* _WHAT YOU HAVE TO DO_: Echo the material below word for word, starting at the line that contains "The image size is (800, 400)." and running through its end, both ends included. Leave the pictures out of your reply.

###

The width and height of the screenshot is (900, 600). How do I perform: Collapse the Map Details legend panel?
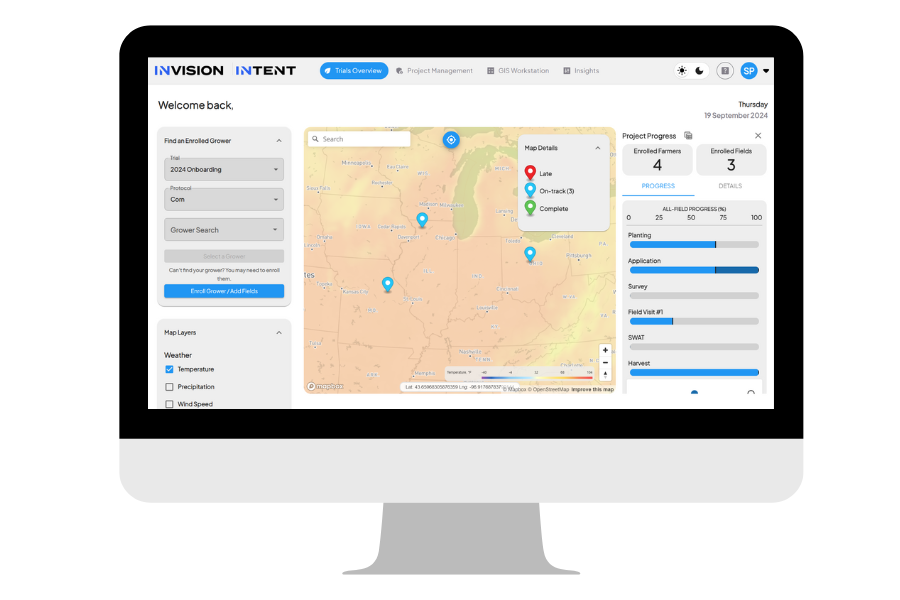click(x=598, y=148)
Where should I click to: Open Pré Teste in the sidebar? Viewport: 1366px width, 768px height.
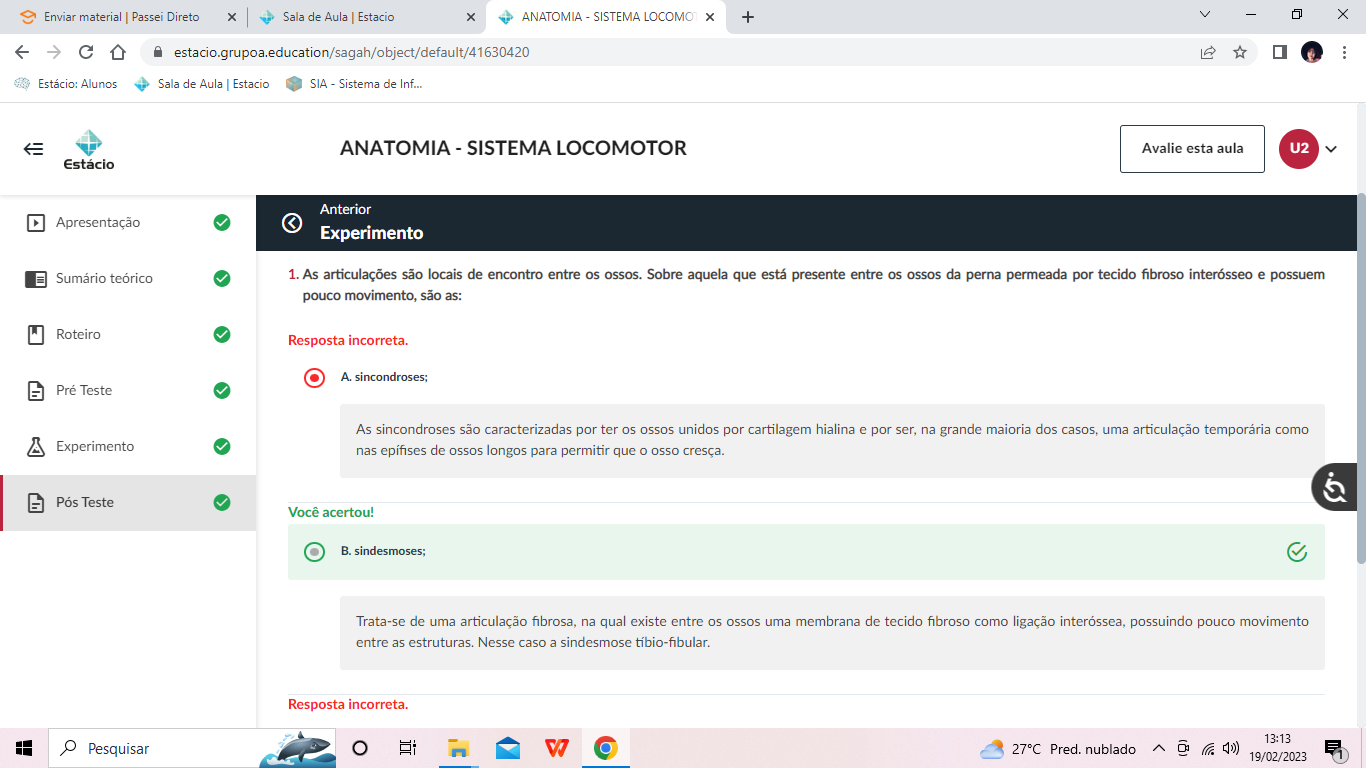coord(84,390)
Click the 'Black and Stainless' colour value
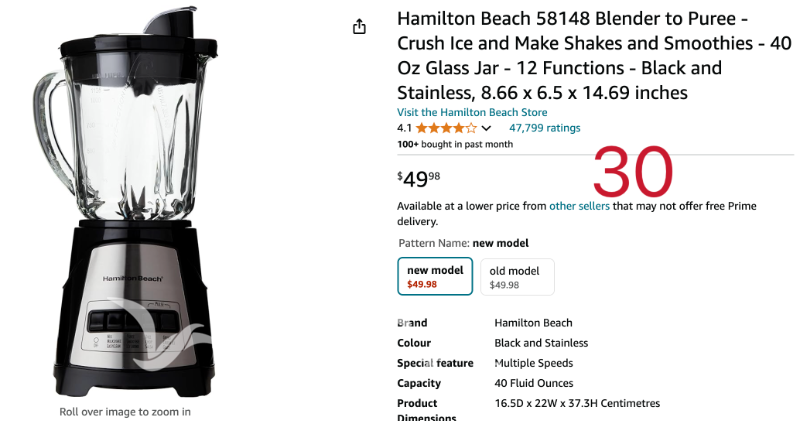 click(541, 343)
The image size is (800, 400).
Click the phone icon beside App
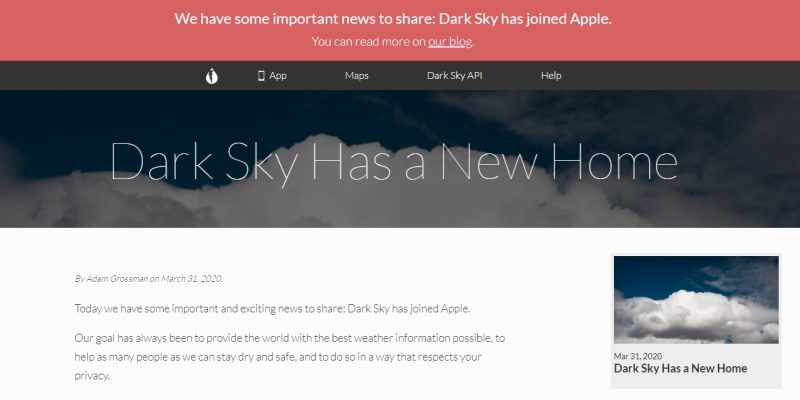point(261,76)
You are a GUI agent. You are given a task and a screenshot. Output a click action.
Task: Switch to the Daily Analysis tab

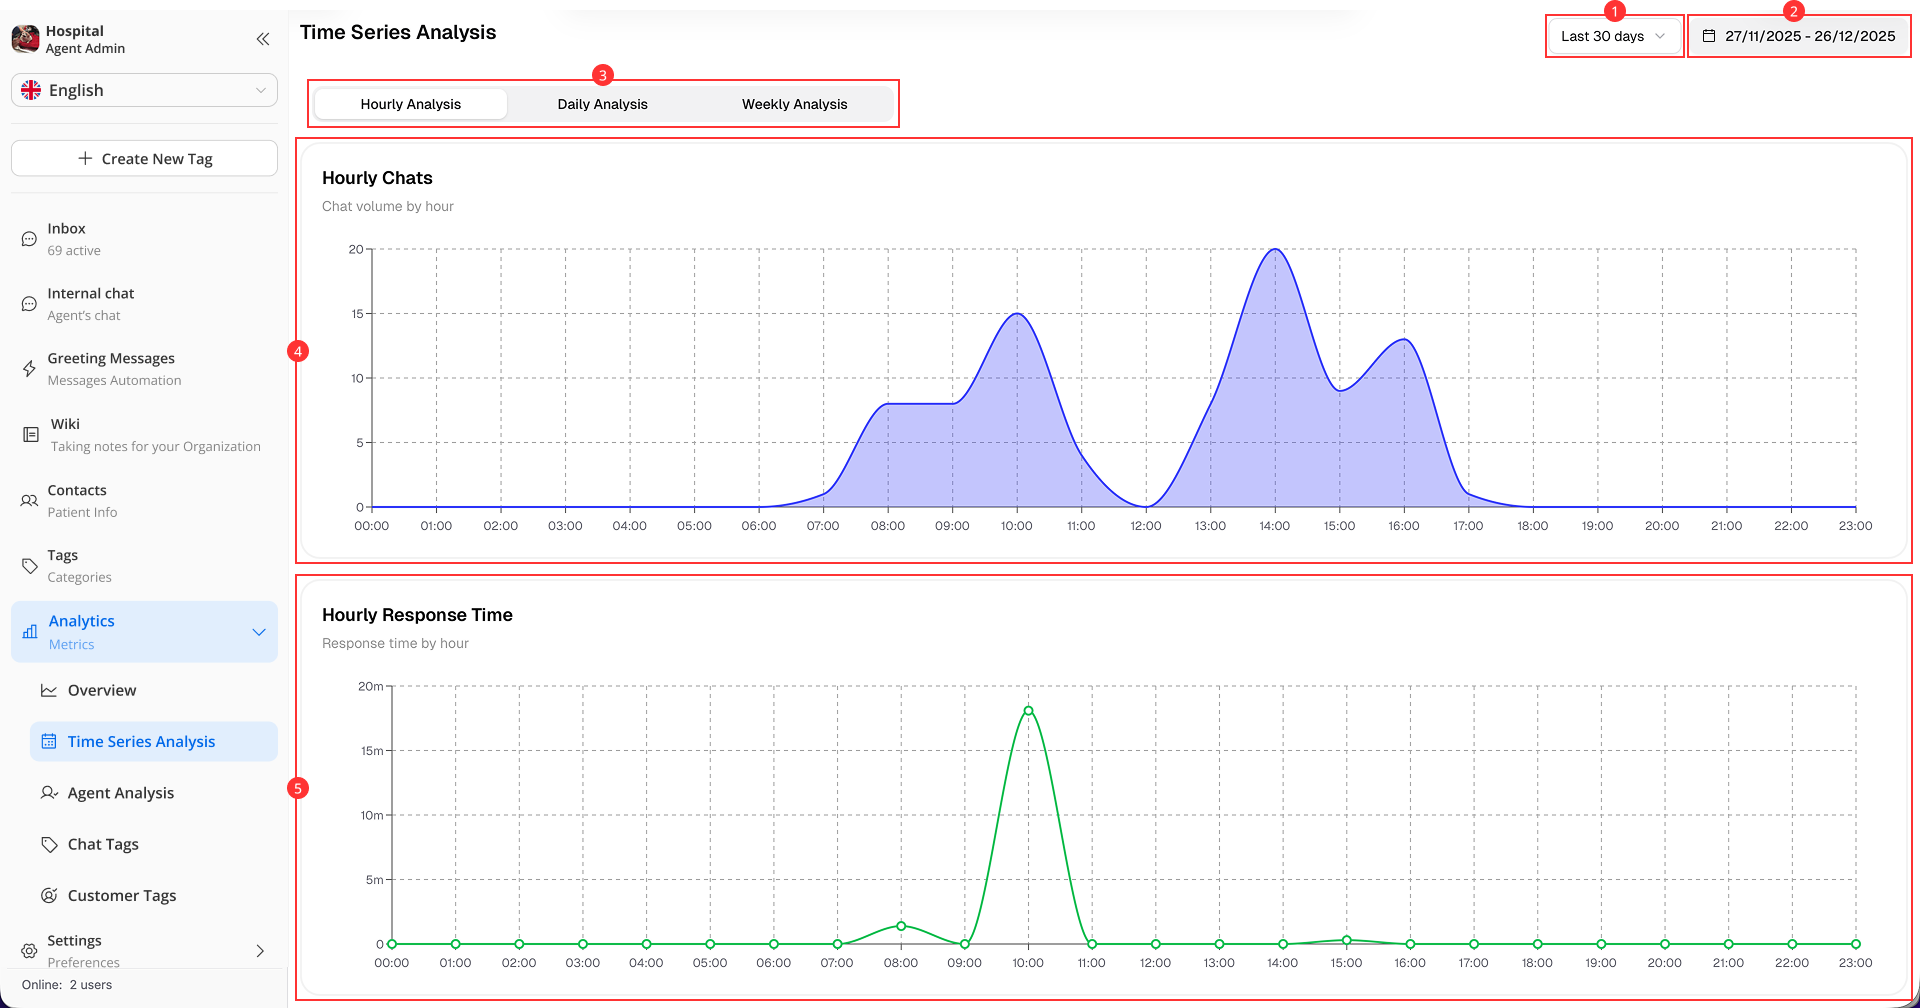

###

* _OUTPUT OF THE TASK_:
The image size is (800, 400).
Click the phone icon beside App
point(261,76)
You are a GUI agent. You are given a task and a screenshot. Output a click action.
Task: Switch to the Daily Analysis tab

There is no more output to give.